Within another five minutes, Lisa found herself up at the Red Rec, lapping the odd dog walker, and steadfastly ignoring the occasional other runner that passed by with a puff of breath that misted in the cold air. The sun was now rising over the taller buildings that lined the edges of the park, though with clouds having taken up residence across most of the sky, its light was diffused into a white haze that cast a flat pallor across the landscape.
Lisa could feel the cold reddening her cheeks and freezing the tips of her ears. She kept going, running another lap of the park, quickly averting her eyes when a man she recognised from having already passed him unexpectedly grinned at her as they approached each other once again. She tore past, her gaze firmly fixed on the tarmac immediately in front of her. The chill gnawed at her nose until, like the grey paved path that rushed by under her feet, it was all she could think about. Cold, tarmac, cold, tarmac, cold, tarmac, cold... The two words seeped into her consciousness, burrowing their way into her running rhythm. Repeating them in her head like a mantra, she let them become a backing track to her every step.
Before she knew it, and without remembering when she had made the decision to return, she was back at her front doorstep, breathing heavily through her nose and trying to rub warmth back into her cheeks. She checked her wristwatch: 06:59. It left enough time for a quick shower before she had to wake Betsy.
—
Despite how much better Lisa felt after cleansing her body under hot water, all efforts to stop thinking about the nightmare were undone the moment she stepped back into her bedroom, wrapped up in a large white towel.
Immediately her gaze fell upon the bed she had thrashed awake in.
She had bought it when they had moved house, in an attempt at starting fresh.
No matter if or how often Becky's likeness visited her in the night, she had never actually lain in that bed.

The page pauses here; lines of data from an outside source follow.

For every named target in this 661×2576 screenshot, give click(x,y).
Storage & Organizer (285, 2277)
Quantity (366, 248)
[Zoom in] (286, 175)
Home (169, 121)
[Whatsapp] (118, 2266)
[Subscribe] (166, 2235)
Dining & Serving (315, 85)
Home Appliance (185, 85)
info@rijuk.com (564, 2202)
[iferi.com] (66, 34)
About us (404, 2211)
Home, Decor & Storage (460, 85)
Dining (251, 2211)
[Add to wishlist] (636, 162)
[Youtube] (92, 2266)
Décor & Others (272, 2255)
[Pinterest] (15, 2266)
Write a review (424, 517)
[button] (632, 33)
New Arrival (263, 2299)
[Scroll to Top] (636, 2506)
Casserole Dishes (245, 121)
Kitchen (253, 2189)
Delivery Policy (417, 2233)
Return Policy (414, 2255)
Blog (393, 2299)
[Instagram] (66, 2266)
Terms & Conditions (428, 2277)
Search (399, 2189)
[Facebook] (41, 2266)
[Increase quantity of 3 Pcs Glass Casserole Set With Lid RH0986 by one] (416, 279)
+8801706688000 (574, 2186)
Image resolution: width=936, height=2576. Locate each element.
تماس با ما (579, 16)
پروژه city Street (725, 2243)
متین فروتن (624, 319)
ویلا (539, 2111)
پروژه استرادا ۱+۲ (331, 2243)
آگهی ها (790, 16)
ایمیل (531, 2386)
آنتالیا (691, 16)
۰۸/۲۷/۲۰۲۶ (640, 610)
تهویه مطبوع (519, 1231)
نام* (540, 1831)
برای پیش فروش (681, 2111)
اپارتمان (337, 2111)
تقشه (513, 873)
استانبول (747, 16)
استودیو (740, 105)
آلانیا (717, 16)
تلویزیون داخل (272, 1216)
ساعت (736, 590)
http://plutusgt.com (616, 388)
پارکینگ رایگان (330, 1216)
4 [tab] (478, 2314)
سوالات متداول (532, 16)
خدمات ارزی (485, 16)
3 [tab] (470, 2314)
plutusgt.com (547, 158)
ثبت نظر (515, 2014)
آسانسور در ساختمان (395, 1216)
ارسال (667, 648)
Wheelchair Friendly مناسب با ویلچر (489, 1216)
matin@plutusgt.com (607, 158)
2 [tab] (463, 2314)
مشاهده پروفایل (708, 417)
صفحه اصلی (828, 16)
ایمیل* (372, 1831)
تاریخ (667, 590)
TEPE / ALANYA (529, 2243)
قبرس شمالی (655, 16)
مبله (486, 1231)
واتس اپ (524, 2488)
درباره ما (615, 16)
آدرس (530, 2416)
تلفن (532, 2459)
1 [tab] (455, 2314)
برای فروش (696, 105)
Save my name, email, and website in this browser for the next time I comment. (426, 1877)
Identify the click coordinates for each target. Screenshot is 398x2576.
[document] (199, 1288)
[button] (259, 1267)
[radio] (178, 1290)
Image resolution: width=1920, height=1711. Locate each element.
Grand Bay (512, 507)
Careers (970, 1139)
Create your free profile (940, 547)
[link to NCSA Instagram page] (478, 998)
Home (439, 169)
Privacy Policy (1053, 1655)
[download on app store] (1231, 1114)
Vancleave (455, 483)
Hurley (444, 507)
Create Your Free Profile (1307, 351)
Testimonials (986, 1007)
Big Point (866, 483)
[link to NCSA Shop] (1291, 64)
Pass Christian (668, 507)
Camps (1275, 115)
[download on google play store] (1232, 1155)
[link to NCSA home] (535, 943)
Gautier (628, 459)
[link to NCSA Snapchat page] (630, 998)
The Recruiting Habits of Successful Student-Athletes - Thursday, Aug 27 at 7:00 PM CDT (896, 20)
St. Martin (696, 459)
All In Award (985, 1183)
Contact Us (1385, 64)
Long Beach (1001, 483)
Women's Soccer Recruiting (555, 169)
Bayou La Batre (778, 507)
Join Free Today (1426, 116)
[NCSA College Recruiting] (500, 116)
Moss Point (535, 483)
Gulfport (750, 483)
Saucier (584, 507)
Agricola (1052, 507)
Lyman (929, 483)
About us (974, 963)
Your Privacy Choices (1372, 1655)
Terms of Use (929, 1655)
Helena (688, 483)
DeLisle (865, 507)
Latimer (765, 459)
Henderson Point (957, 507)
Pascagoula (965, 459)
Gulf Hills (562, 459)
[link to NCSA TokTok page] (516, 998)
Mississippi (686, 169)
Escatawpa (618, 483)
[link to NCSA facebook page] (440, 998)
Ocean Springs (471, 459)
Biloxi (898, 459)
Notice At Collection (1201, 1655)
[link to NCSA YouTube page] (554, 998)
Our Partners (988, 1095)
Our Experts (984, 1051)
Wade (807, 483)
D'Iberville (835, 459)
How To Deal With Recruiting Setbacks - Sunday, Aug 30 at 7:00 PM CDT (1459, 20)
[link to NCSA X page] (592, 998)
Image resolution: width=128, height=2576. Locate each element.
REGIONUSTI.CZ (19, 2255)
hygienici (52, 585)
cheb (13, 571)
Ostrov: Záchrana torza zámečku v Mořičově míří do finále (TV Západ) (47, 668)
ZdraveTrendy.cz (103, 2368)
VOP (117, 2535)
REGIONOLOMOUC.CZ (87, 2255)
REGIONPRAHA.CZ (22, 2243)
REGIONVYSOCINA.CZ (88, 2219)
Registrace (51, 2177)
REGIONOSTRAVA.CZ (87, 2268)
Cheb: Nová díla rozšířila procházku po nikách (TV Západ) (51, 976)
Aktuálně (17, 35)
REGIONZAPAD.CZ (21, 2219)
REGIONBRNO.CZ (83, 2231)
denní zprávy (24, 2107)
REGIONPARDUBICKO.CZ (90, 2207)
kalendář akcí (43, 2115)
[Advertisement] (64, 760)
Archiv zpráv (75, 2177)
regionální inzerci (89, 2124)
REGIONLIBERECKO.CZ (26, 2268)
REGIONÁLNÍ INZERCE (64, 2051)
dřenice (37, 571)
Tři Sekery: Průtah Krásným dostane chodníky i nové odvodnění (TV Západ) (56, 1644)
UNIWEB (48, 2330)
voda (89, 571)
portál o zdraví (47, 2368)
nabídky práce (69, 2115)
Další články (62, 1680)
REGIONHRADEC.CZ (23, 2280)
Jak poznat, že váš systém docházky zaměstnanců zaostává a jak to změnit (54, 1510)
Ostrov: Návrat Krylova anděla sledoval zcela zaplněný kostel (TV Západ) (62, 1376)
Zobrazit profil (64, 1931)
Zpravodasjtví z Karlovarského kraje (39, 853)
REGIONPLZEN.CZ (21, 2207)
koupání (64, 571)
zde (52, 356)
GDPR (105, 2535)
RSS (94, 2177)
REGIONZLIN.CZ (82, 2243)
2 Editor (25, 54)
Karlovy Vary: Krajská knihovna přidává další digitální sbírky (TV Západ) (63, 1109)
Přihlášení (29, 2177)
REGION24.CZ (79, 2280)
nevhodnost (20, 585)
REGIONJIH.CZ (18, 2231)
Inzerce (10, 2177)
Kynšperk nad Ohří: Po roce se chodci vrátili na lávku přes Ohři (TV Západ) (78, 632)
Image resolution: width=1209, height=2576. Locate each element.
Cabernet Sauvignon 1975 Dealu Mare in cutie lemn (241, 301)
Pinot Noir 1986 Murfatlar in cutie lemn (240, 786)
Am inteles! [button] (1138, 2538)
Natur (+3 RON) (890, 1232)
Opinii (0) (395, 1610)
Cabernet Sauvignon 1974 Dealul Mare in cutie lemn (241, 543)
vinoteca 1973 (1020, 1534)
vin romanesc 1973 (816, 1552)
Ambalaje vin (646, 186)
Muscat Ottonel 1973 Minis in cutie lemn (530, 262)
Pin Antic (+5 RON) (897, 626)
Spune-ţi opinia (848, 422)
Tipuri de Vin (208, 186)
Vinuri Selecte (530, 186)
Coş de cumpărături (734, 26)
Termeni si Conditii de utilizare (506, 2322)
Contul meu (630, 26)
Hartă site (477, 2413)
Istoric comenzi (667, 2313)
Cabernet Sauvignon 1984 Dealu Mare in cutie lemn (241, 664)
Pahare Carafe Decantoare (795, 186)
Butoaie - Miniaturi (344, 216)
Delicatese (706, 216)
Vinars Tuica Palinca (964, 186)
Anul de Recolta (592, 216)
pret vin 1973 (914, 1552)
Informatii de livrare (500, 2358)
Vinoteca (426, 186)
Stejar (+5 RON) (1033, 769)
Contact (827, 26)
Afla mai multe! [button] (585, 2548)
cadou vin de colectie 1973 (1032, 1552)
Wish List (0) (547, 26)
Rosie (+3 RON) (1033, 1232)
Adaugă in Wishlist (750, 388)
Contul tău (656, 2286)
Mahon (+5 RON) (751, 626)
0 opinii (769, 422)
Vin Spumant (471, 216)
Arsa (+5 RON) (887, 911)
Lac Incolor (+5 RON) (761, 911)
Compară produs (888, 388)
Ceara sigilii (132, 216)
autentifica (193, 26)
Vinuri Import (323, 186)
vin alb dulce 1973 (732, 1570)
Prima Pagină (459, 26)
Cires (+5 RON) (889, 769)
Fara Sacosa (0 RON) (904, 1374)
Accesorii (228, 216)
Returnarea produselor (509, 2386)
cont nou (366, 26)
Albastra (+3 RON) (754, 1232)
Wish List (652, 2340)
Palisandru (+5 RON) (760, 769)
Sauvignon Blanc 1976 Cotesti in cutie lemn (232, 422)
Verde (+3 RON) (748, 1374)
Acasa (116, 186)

The thought made Lisa shiver.
Shaking her head in a vain effort to clear it, she busied herself with moisturising, tying her wet hair up out of the way. Once dressed, she descended to the kitchen, opting to give Betsy another few minutes of sleep out of guilt at having woken her earlier.
While waiting for the coffee to settle in the cafetière, she pulled her to-do list off the fridge and sat down with it. Nothing was worse than having four days off but no tasks with which to fill them. Lisa tried her hardest to bury herself in work even when she wasn't at work but Betsy nagged her if she spent all her rota off days sat indoors on her laptop, reviewing policy documents or doing online training courses. So, she had managed to find a loophole, saving up work-adjacent responsibilities that required her to leave the house.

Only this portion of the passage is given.